Notice that we’re using the let keyword three or four times: one for each value in the tuple. Swift gives us a shortcut that we can use to simply this: just one let at the beginning!
switch blue {
case let .rgb(red, green, blue):
print("R: \(red) G: \(green) B: \(blue)")
case let .argb(alpha, red, green, blue):
print("A: \(alpha) R: \(red) G: \(green) B: \(blue)")
default:
print("Not RGB!")
}This looks much cleaner!
In addition to associated values, we can also have raw values. We can assign a raw value, each of the same type, to each case in the enum. Let’s revisit our planet example and give raw values to the planets. We can have implicitly assigned raw values when we just assign the first case a value; Swift will imply the rest as a linear sequence.
enum Planet: Int {
case mercury = 1, venus, earth, mars, jupiter, saturn, uranus, neptune
}
print("Mercury's position in the solar system: \(Planet.mercury.rawValue)")The type of the raw value must be denoted in the enum declaration, in this case Int. Notice that we only have to assign mercury a value of 1, and Swift will imply the rest will be one plus the previous. So venus will have a raw value of 2; earth will have a raw value of 3; and so on.

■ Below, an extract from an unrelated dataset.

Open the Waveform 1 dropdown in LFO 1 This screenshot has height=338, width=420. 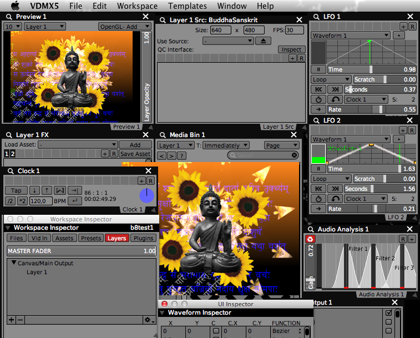click(x=350, y=36)
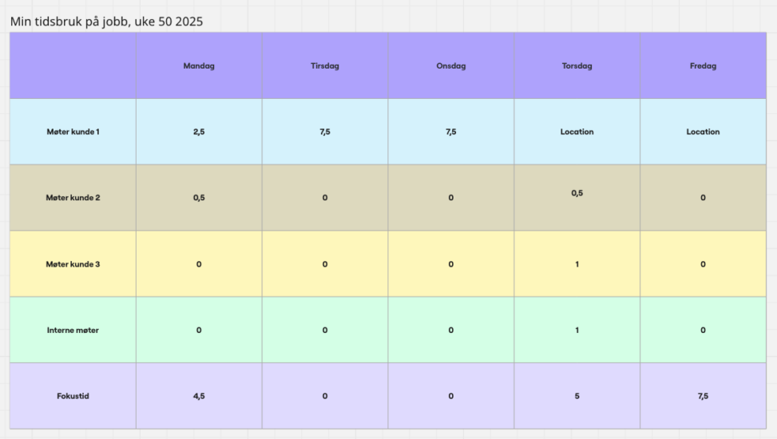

One good use of this is initializing from a raw value. We can select the enum case depending on the raw value that we pass in like this.
let thirdPlanetFromSun = Planet(rawValue: 3)
Notice that this returns an optional since we could have supplied a bad value! We have to safely unwrap it before we use it!
To recap, enums are a type-safe way we can group related values. Enum cases can store data in the form of associated values or raw values. The types of the associated values can be different for each enum case, but the raw value type has to be the same for all cases in an enum.